→ **What is needed**:
Print the lines from the one containing "The image size is (158, 99)." through the end of the listing below, exactly as written. Any pictures stay out.

→ **Data provided**:

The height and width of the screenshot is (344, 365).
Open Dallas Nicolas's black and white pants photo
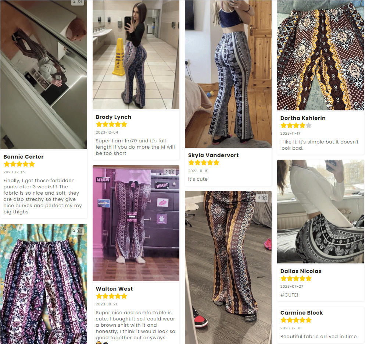(x=321, y=212)
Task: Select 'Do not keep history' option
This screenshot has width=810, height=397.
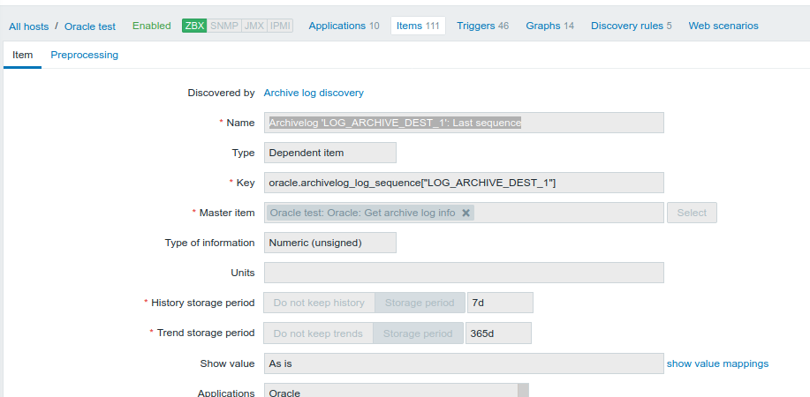Action: 319,303
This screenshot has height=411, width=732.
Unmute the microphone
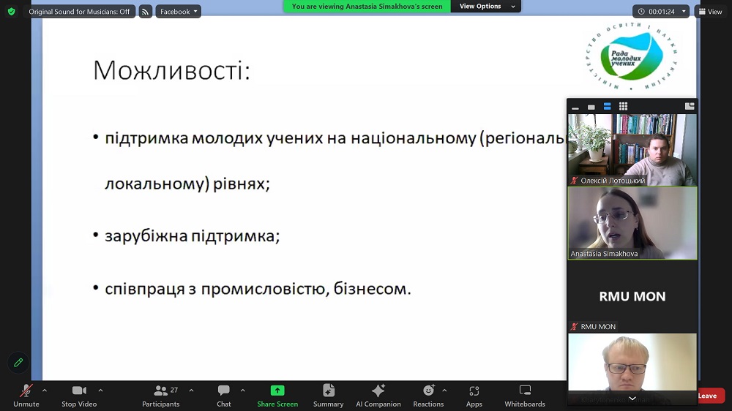[26, 395]
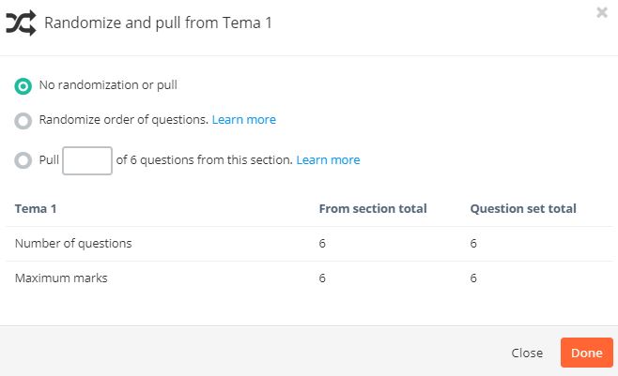Open Learn more link beside questions from this section
Screen dimensions: 618x376
[x=328, y=160]
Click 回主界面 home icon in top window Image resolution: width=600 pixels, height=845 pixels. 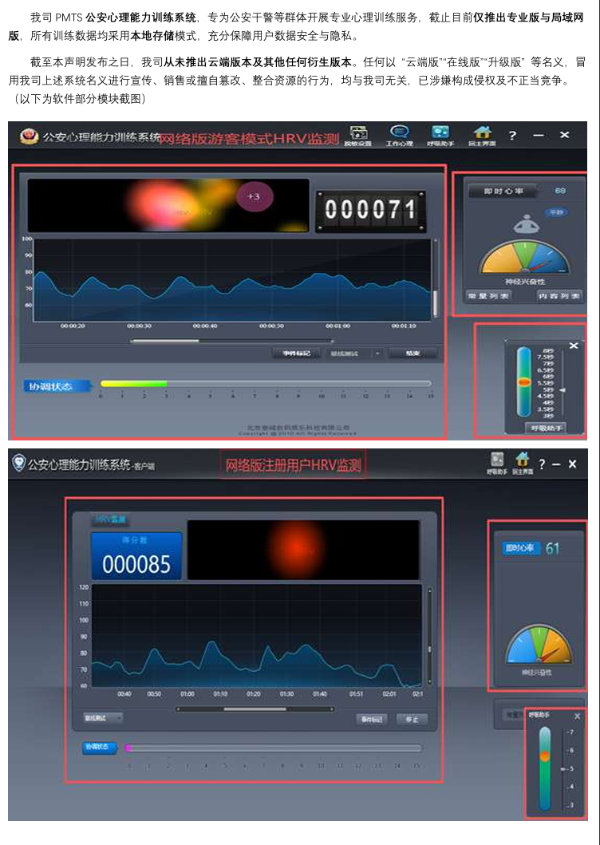(482, 134)
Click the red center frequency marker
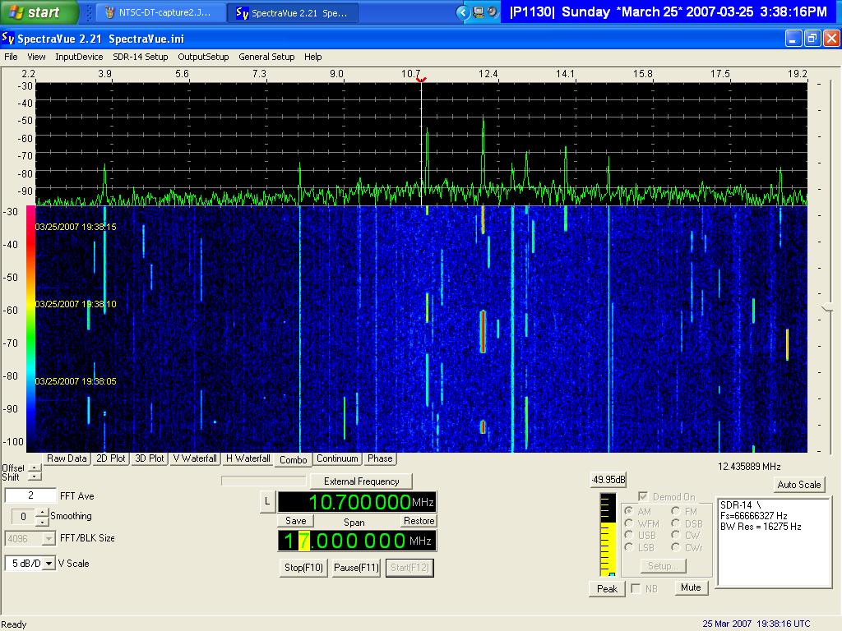 point(421,80)
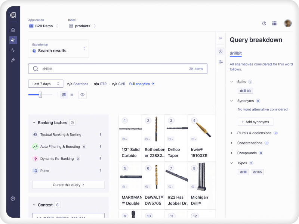
Task: Select the wrench configuration icon in sidebar
Action: pyautogui.click(x=13, y=59)
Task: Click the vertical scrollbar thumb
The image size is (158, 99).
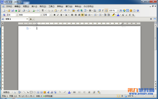Action: (x=155, y=38)
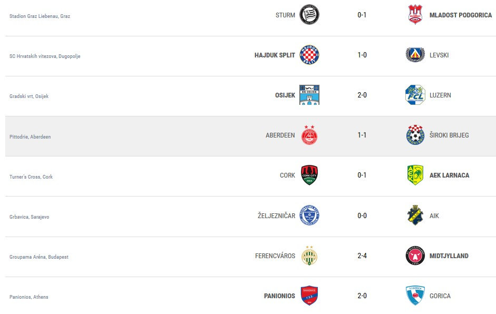The image size is (496, 314).
Task: Open the Cork City crest
Action: tap(309, 175)
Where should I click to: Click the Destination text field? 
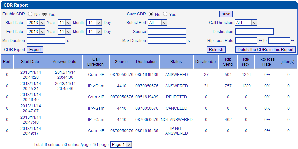[x=254, y=32]
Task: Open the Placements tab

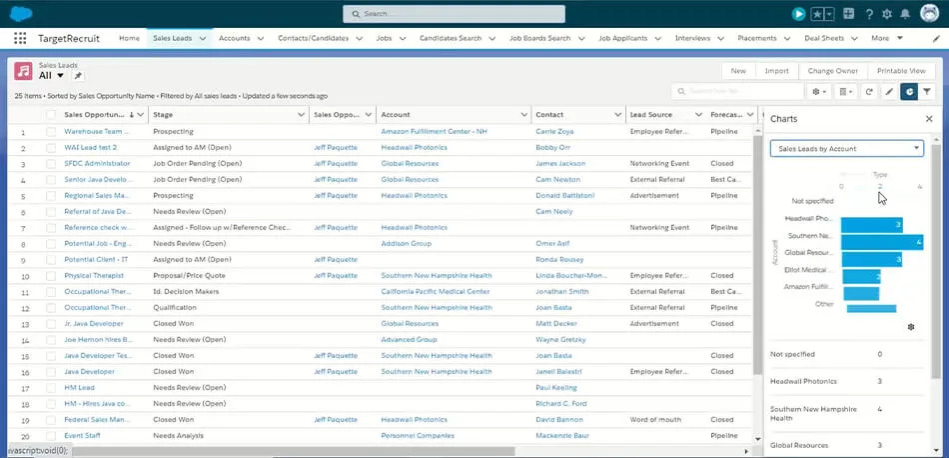Action: 756,38
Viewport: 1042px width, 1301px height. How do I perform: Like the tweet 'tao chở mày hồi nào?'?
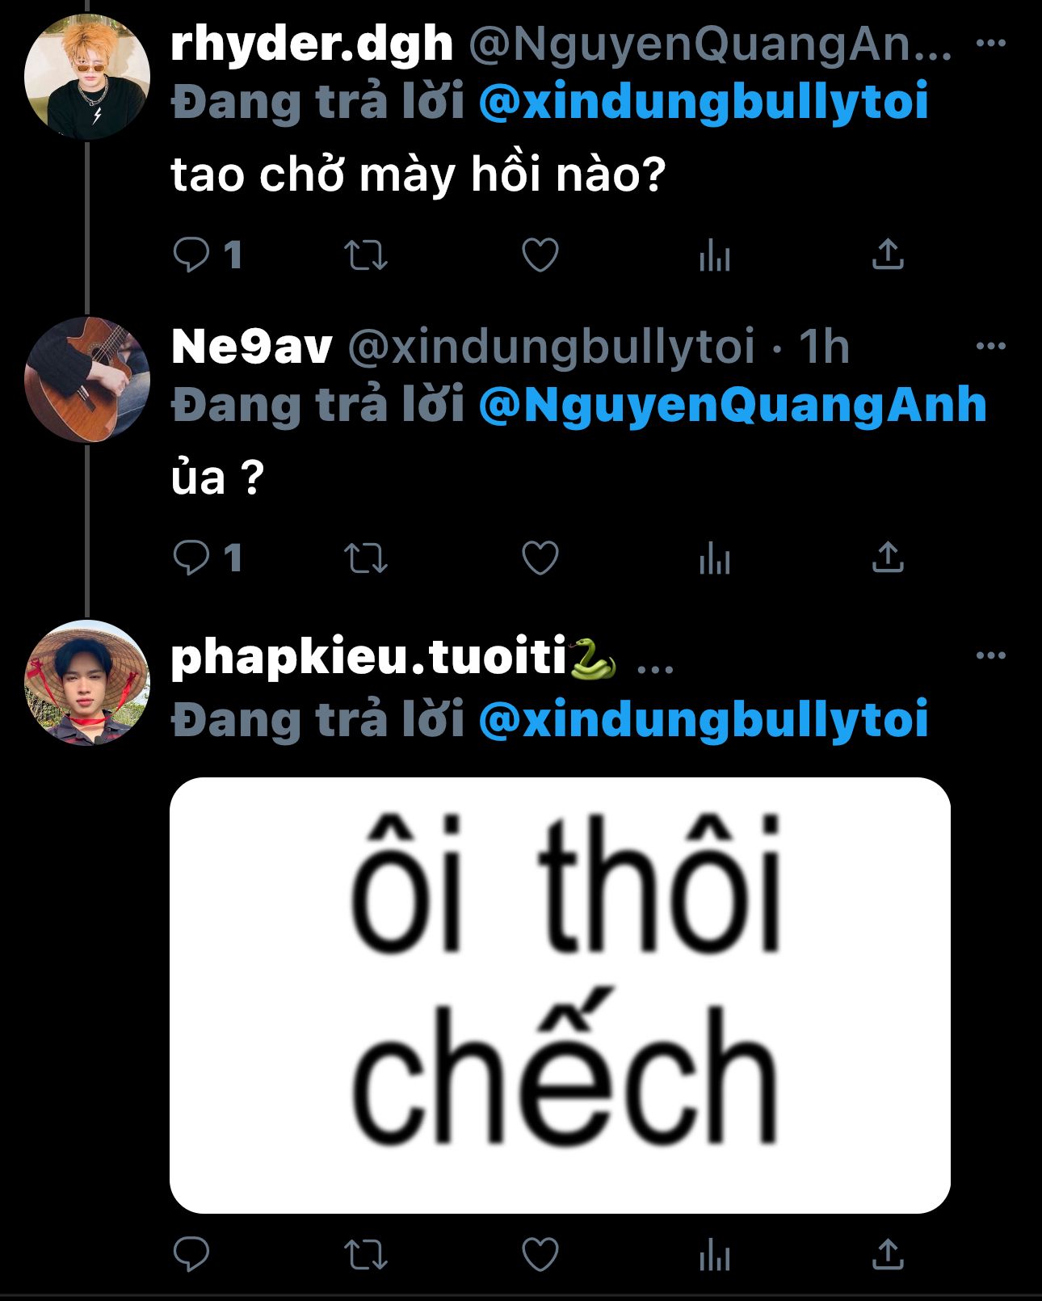click(x=540, y=255)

→ **Task answer**:
The image size is (158, 99).
Action: (x=155, y=38)
The image size is (496, 314).
Task: Open the Cork City crest
Action: tap(309, 175)
Where should I click to: Click the Destination text field? 
[x=254, y=32]
Task: Open the Placements tab

Action: 756,38
Viewport: 1042px width, 1301px height. How do I perform: Like the tweet 'tao chở mày hồi nào?'?
click(x=540, y=255)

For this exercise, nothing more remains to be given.